*PROBLEM STATEMENT*
Print the line containing "The height and" and all lines after it to the end of the records below, exactly as written. No pictures.

- - -

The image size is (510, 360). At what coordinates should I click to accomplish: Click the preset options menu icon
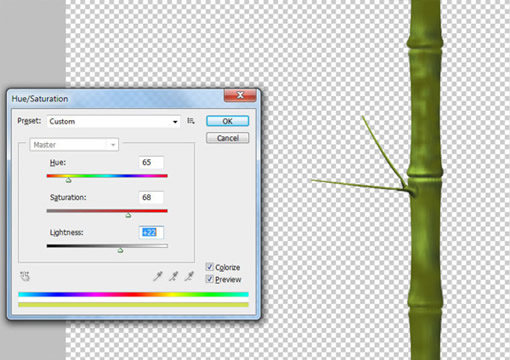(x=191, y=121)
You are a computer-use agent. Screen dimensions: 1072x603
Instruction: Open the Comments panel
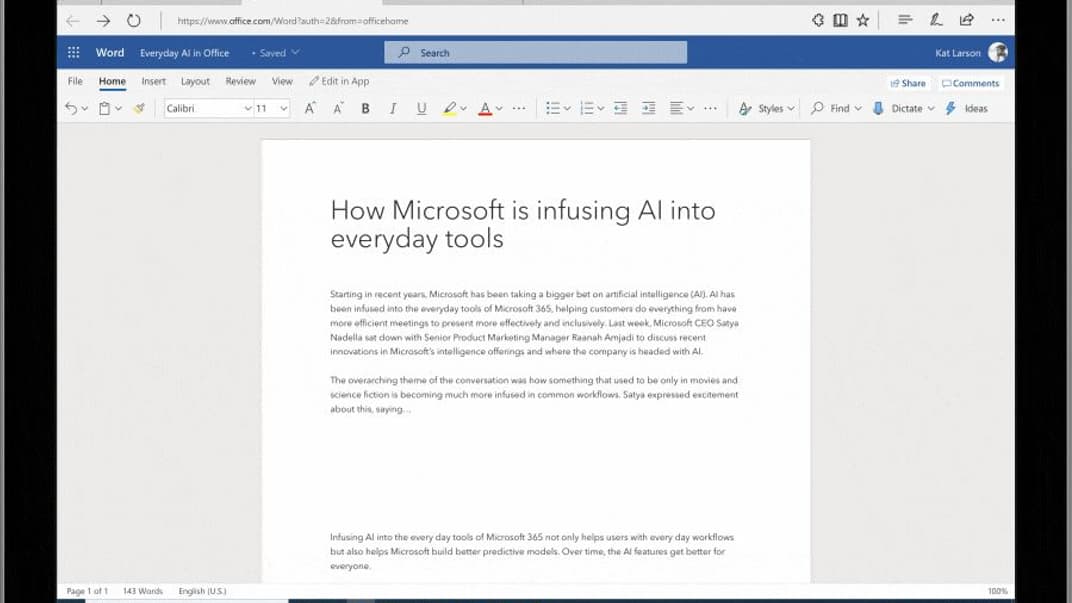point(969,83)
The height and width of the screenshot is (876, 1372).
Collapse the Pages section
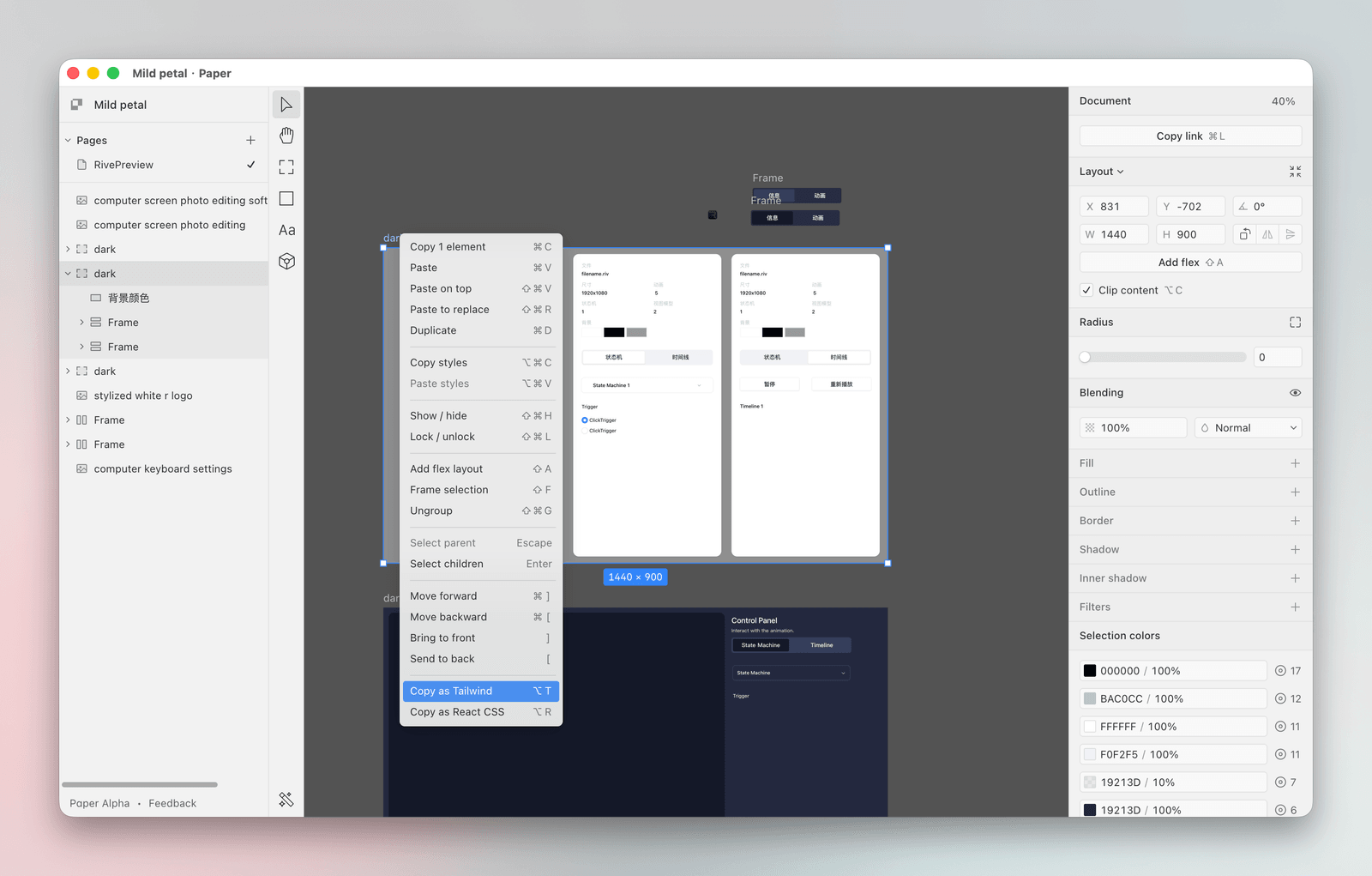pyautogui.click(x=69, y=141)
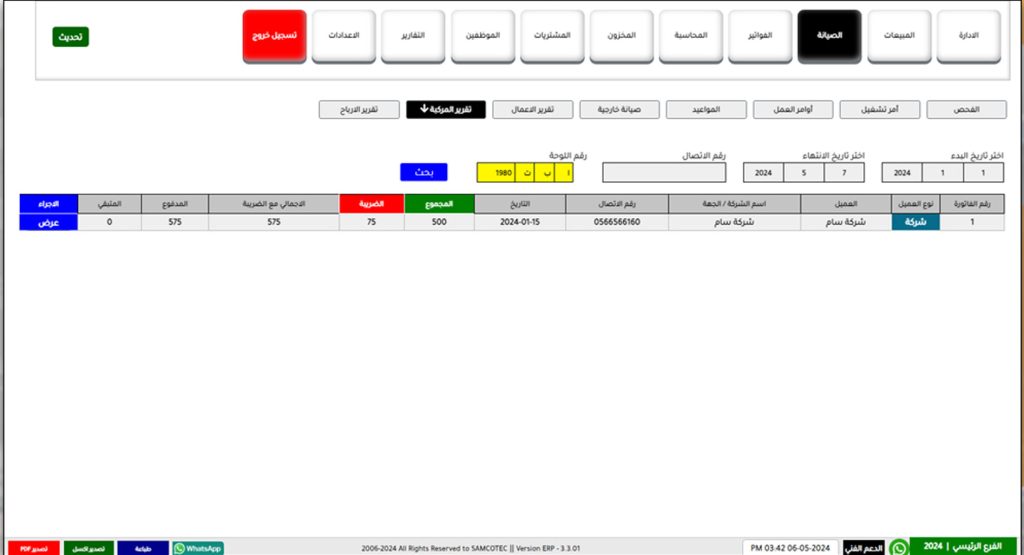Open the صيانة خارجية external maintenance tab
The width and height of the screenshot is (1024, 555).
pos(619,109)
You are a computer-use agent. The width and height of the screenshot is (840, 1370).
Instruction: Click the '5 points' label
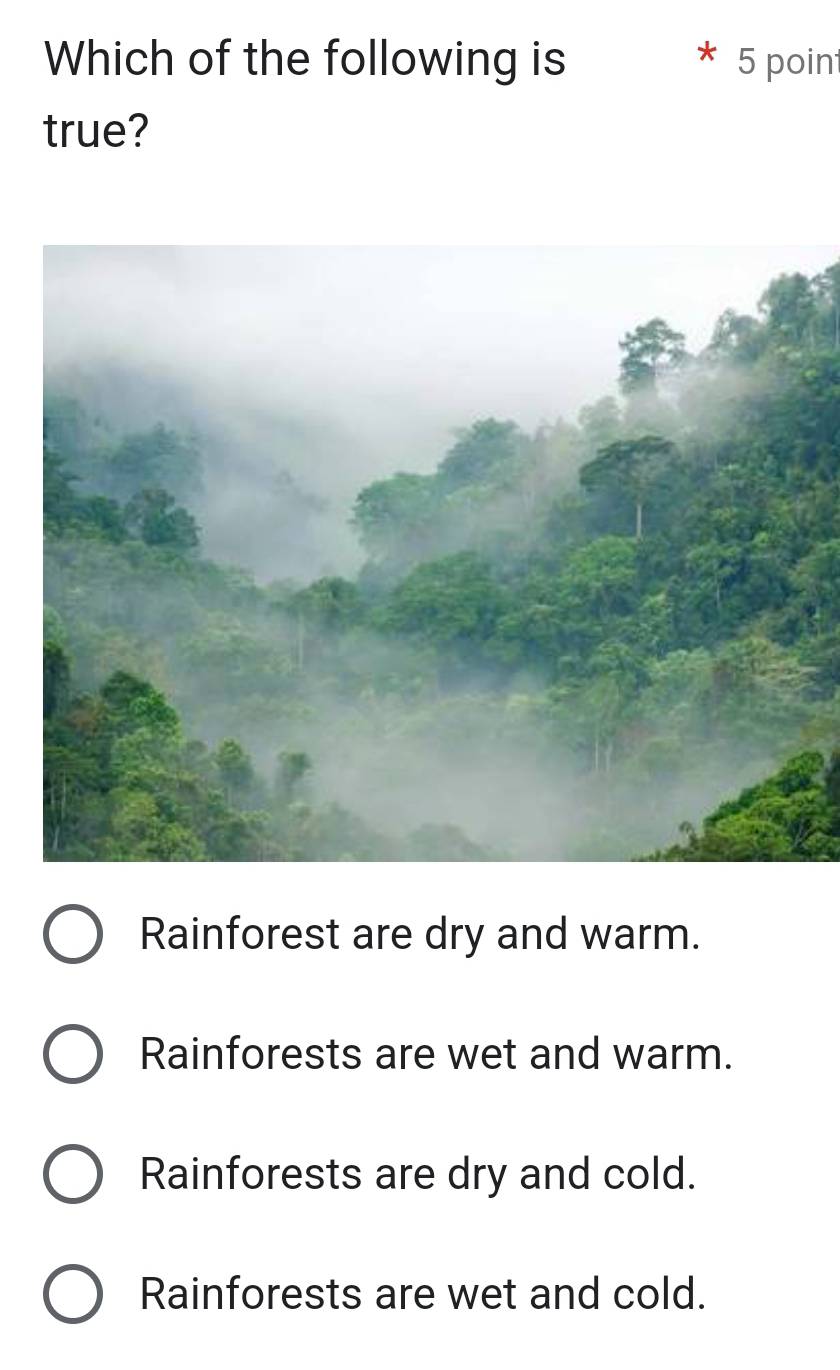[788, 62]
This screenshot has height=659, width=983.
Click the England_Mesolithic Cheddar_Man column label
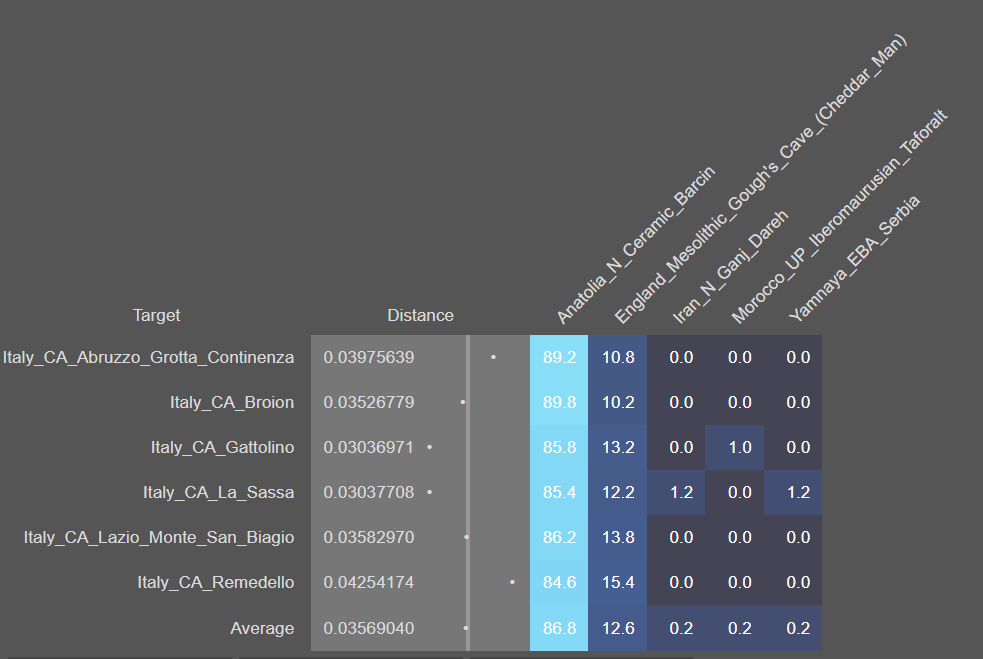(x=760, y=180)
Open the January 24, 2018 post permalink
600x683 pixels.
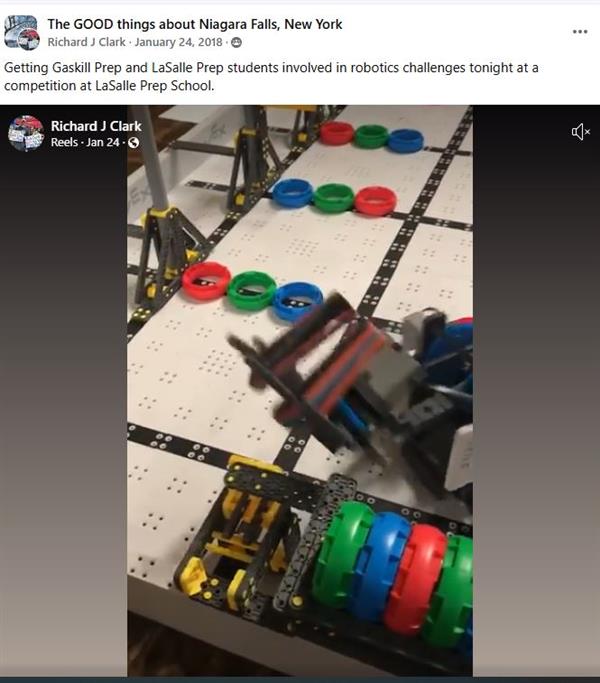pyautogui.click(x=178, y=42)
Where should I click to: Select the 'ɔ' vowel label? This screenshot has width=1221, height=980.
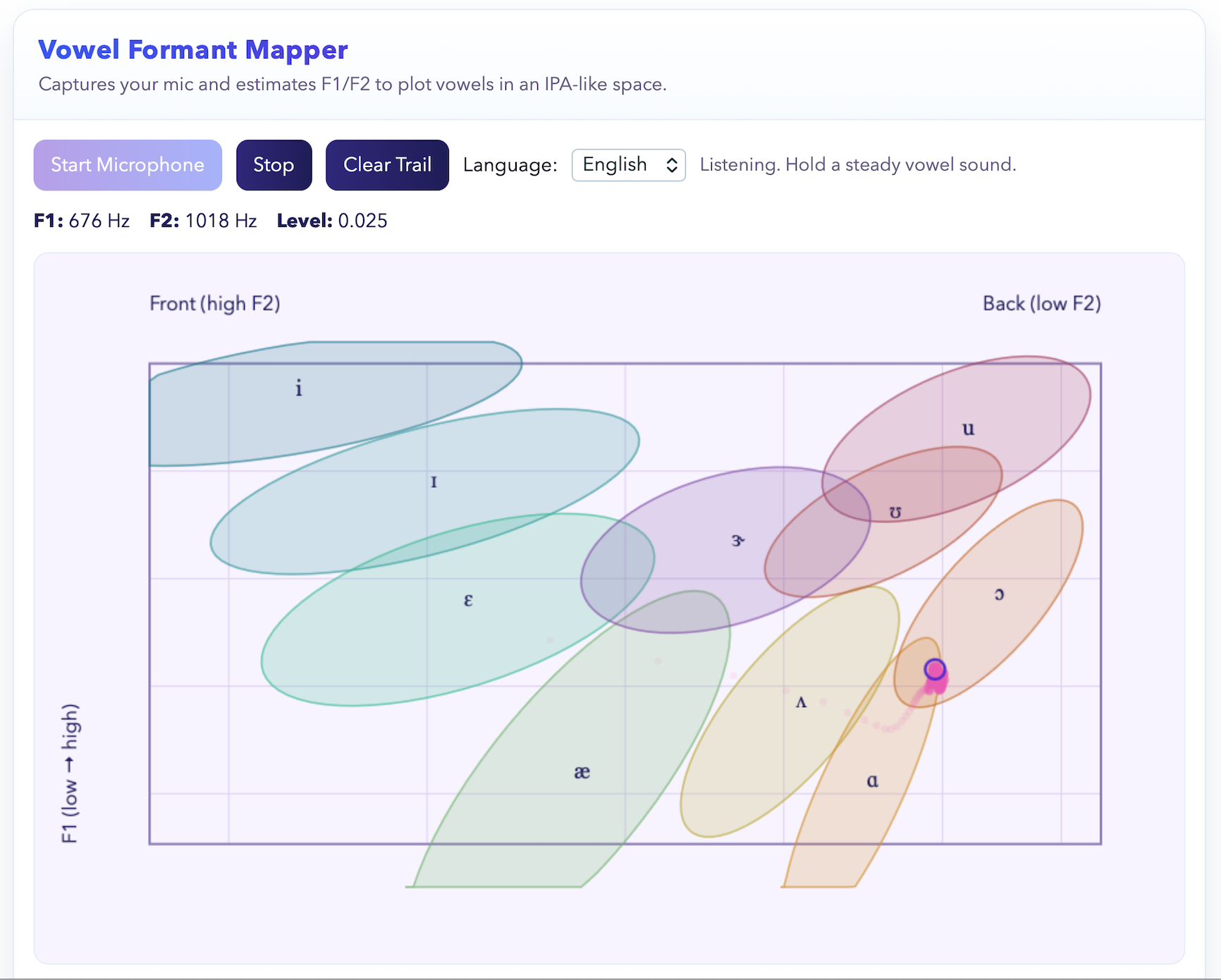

- - -

*EXERCISE SOLUTION*
The height and width of the screenshot is (876, 1372).
Collapse the Pages section
pyautogui.click(x=69, y=141)
Open the صيانة خارجية external maintenance tab
The width and height of the screenshot is (1024, 555).
pos(619,109)
You are a computer-use agent. The width and height of the screenshot is (840, 1370).
Instruction: Click the '5 points' label
[788, 62]
This screenshot has height=659, width=983.
Click the England_Mesolithic Cheddar_Man column label
(x=760, y=180)
Open the January 24, 2018 post permalink
600x683 pixels.
pyautogui.click(x=178, y=42)
Where should I click to: Select the 'ɔ' vowel label? This screenshot has width=1221, height=980.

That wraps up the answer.